» WORK ITEM
Pull out each line of the data that includes the word "computer".

(Stored data entries)
★ ★ ★ ★ ★

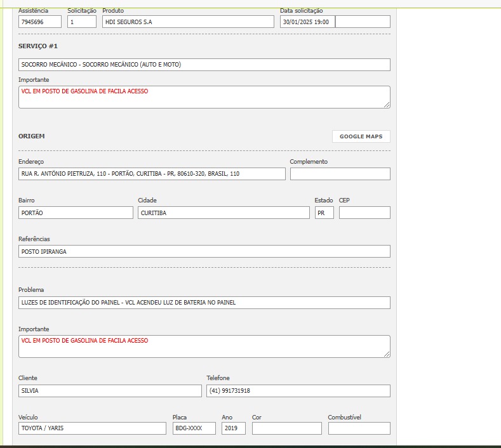Screen dimensions: 501x448
Task: Click the Endereço address field
Action: (152, 174)
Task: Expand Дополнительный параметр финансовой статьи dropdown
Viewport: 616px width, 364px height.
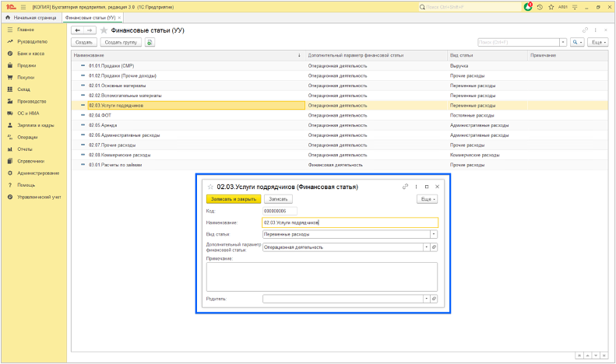Action: pyautogui.click(x=426, y=247)
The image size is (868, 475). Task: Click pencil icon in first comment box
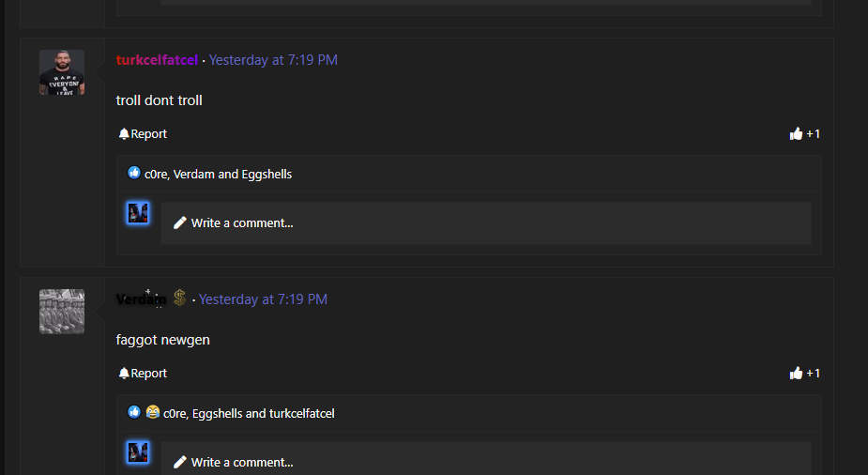pyautogui.click(x=180, y=223)
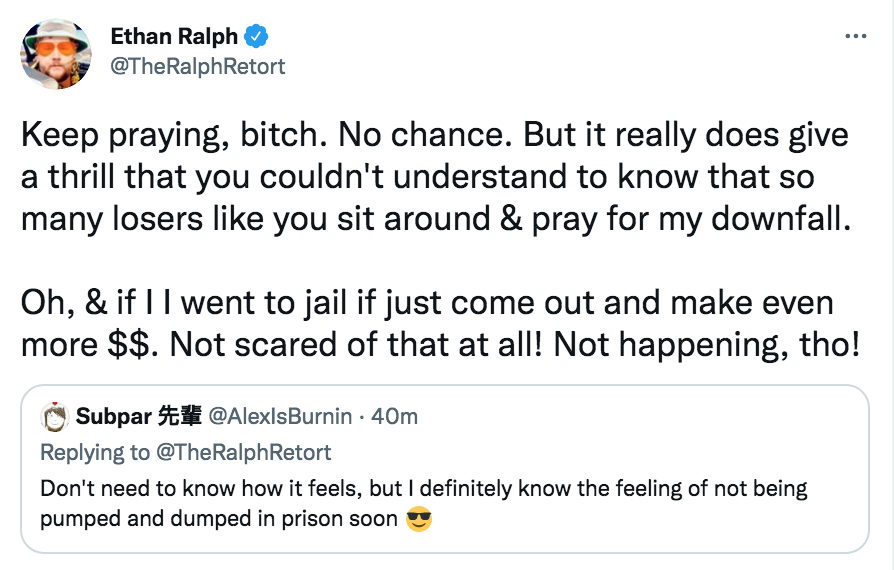
Task: Click the phrase Not happening, tho!
Action: click(707, 345)
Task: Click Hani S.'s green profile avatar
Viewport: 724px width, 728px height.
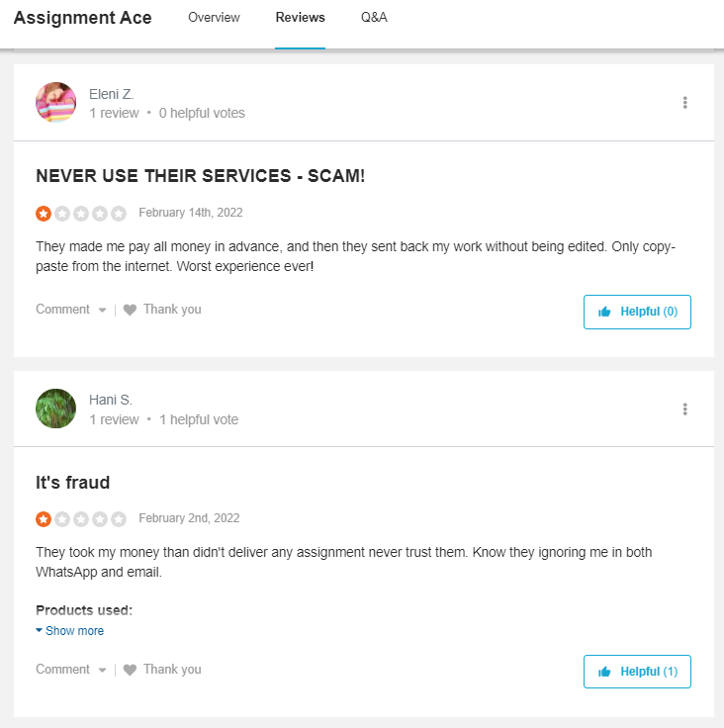Action: click(x=55, y=409)
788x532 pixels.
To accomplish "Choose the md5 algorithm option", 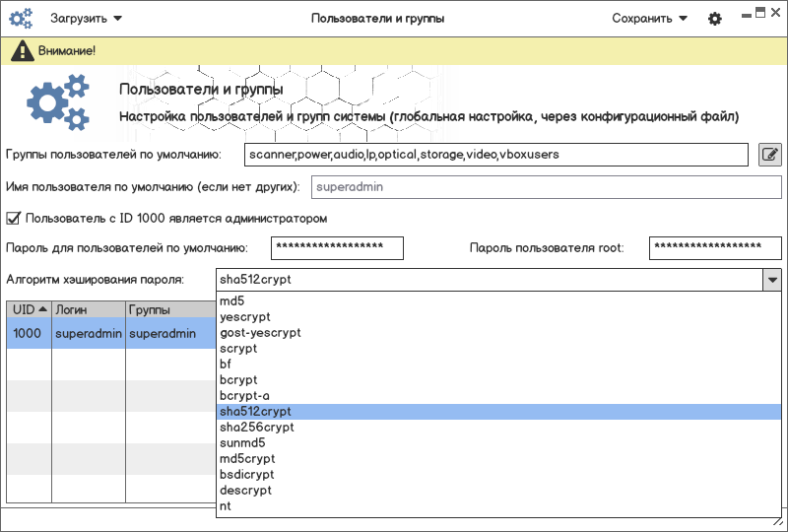I will point(232,301).
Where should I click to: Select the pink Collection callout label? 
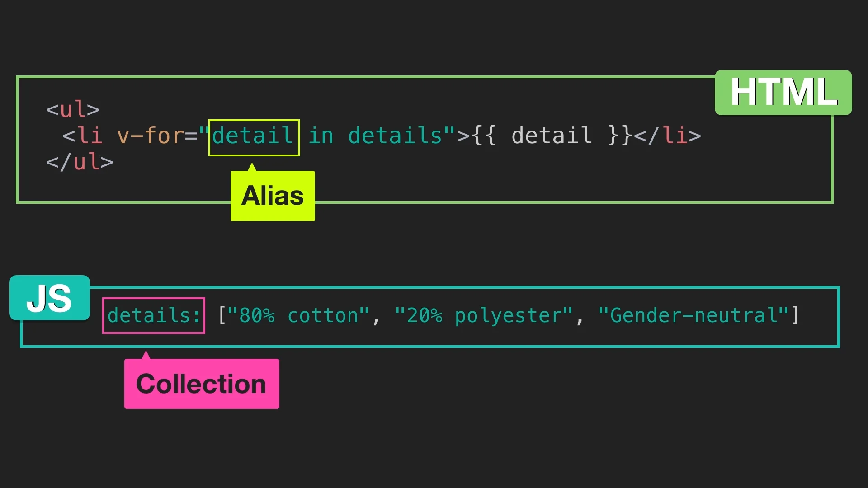tap(202, 384)
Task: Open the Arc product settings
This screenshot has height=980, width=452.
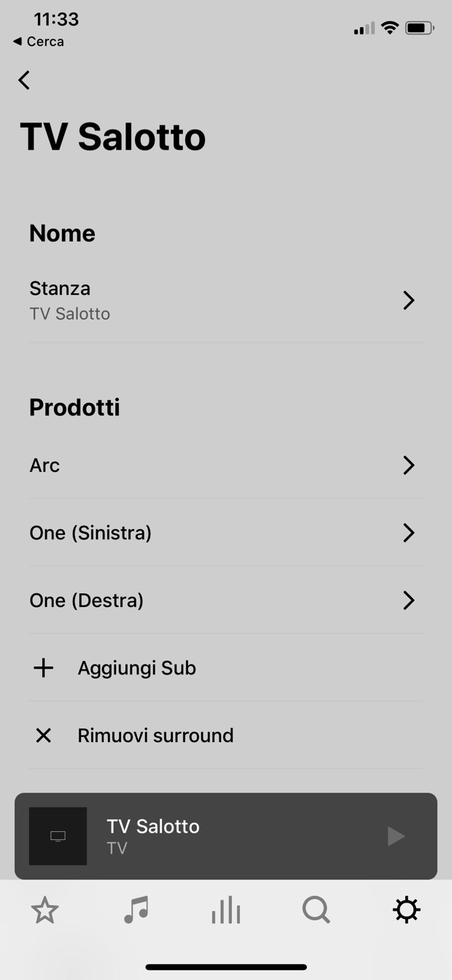Action: pyautogui.click(x=44, y=466)
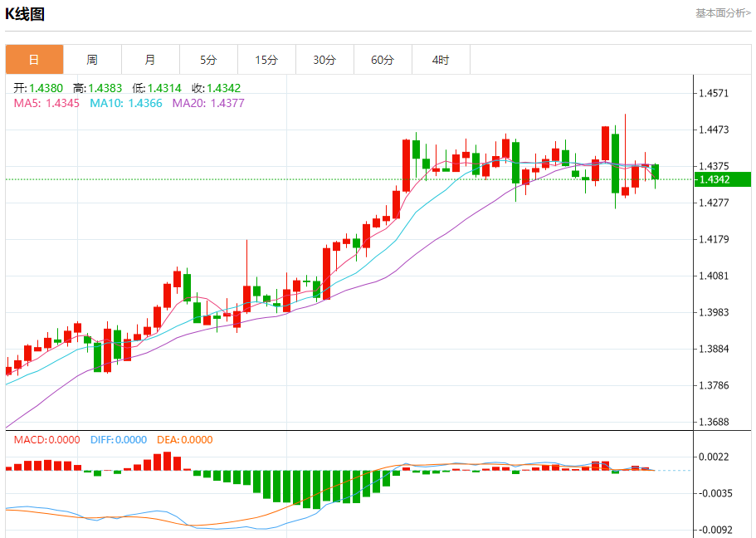Open the 30分 interval tab

pyautogui.click(x=324, y=59)
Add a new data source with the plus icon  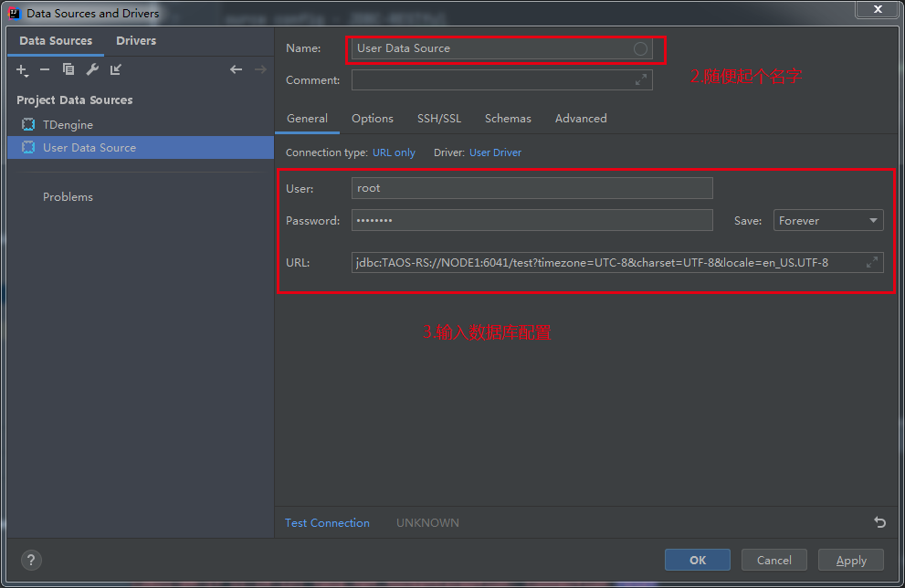point(21,69)
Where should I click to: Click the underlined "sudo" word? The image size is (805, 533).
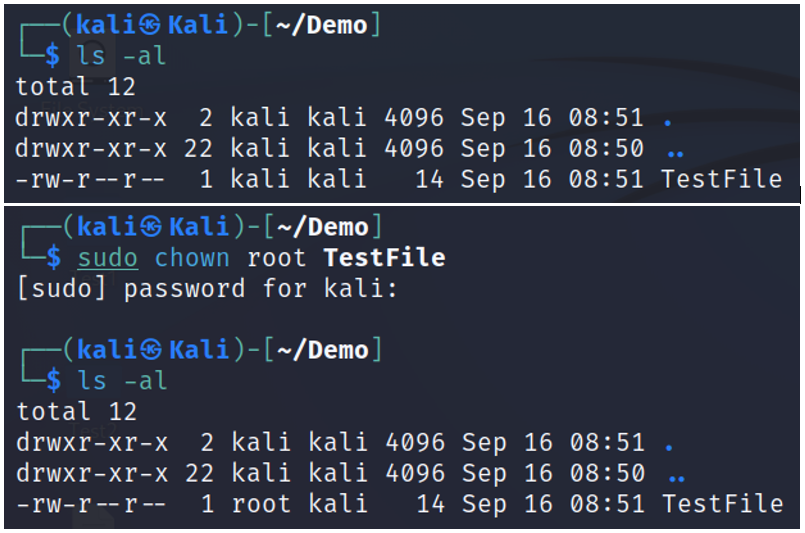(107, 258)
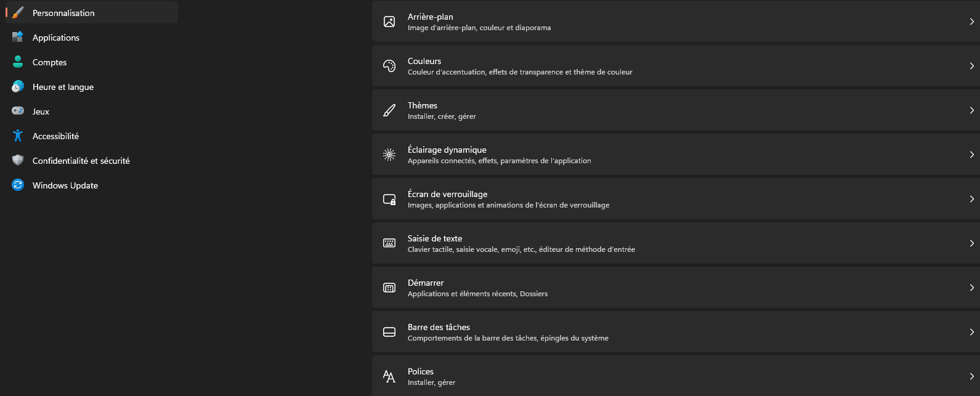Screen dimensions: 980x396
Task: Click the Polices font icon
Action: 389,376
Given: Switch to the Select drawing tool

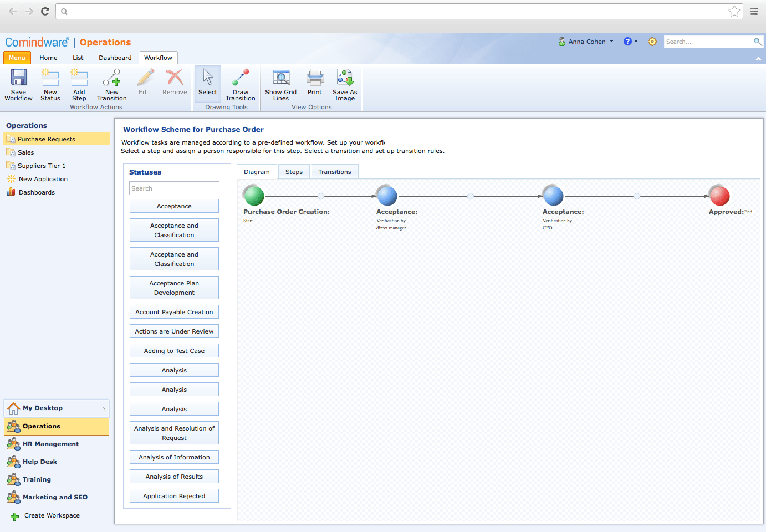Looking at the screenshot, I should pyautogui.click(x=207, y=83).
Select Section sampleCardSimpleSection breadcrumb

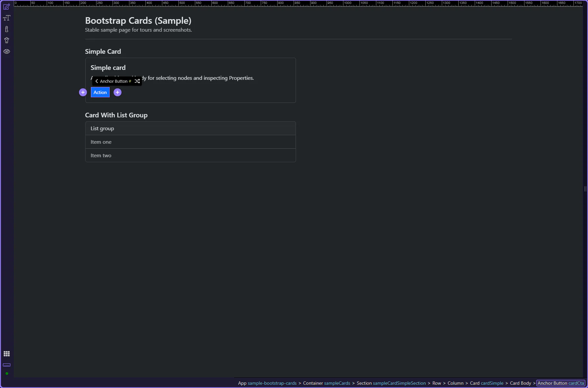391,383
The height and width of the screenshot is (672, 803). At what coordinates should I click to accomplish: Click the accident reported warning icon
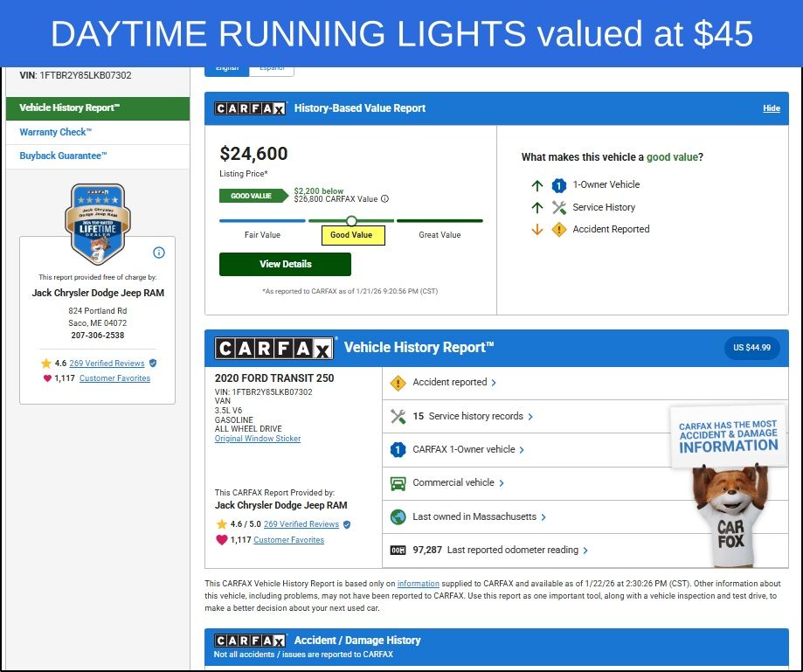(x=398, y=383)
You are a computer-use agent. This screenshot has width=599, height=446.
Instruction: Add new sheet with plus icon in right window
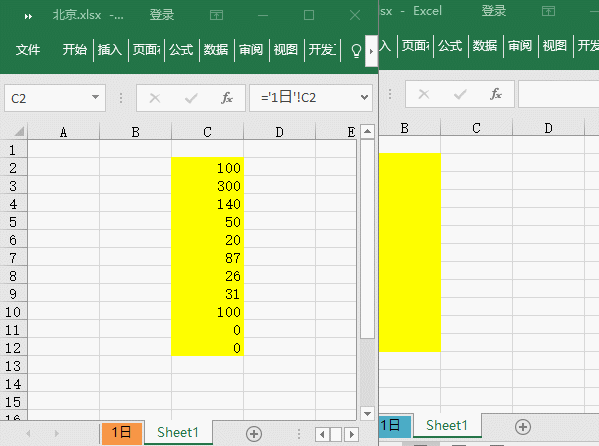[x=523, y=427]
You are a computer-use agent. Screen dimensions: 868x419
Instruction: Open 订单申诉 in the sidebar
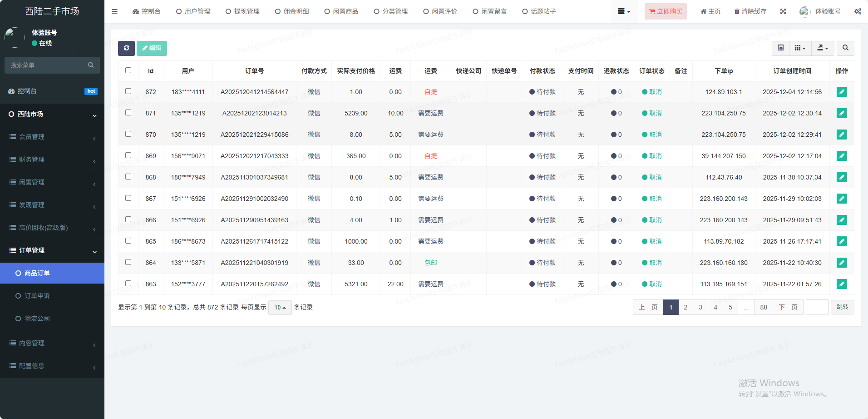[37, 296]
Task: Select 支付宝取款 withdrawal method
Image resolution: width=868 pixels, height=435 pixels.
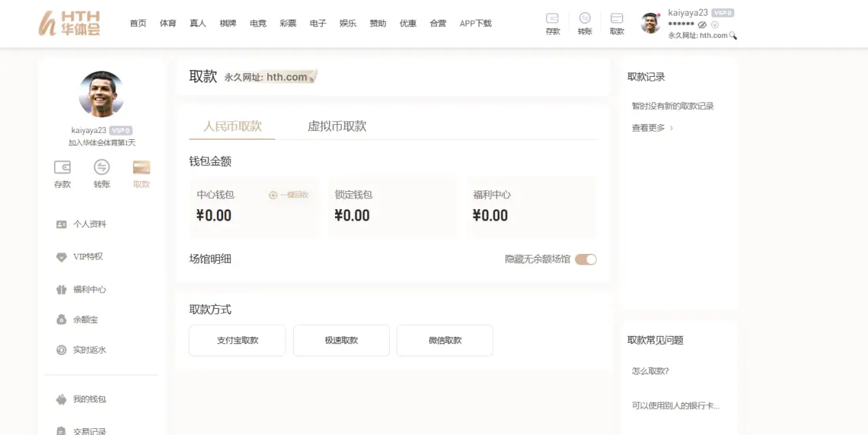Action: pos(237,341)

★ ★ ★ ★ ★

» ANSWER TO THIS EXERCISE
You are a computer-use agent. This screenshot has width=599, height=446.
You are a computer-use agent. Screen dimensions: 868x419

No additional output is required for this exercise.